The vibrancy of the Lohri celebration is contagious. The Lohri Bonfire community is a symbol of the Lohri festival that lights up at sunset.

Along with earthy Punjabi folk songs filling the air accompanied by Dhol and Manjeera, Bhangra dance performances, happy faces and special food is what describes the celebrations by Lohri.

The Lohri Festival is a celebration that brings people together, meeting, talking, celebrating, and praying together, which is a unique aspect of the Lohri festival.

Lohri Punjabi festival is called bonfire festival by many, especially people from foreign lands.

The Lohri fire represents a tribute to the Sun. Lohri presents a Puja Parikrama around the bonfire that is lit in the open fields and the distribution of Prasad.

The mantras that are chanted around the bonfire are praises of gratitude offered to the Sun God and is considered a formal ritual on this day.

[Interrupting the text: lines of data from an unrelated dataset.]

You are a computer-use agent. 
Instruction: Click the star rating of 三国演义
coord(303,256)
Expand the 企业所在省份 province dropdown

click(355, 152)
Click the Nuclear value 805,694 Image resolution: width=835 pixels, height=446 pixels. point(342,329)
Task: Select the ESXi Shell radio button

The flames from the Bonfire are believed to carry his prayers. This also amounts to offering prayers to Agni for bountiful harvests and prosperity.

A small idol is made out of cow dung or Gobar (in the local language) that represents the Goddess Lohri and sings her praises, lit with fire.

Women and men dress in traditional and colorful clothes and women wear jewelry and look beautiful.

At night the Lohri bonfire is lit, relatives, loved ones, friends relatives gather around the bonfire, which gives warmth in the winter night. Popular songs in Punjabi are sung together.

The beat of Dhol (an Indian drum) prompted everyone to participate in the dance.

Lohri’s songs are in praise and gratitude to the Sun God, to Fire and also to those songs of a legend called Dulla Bhatti.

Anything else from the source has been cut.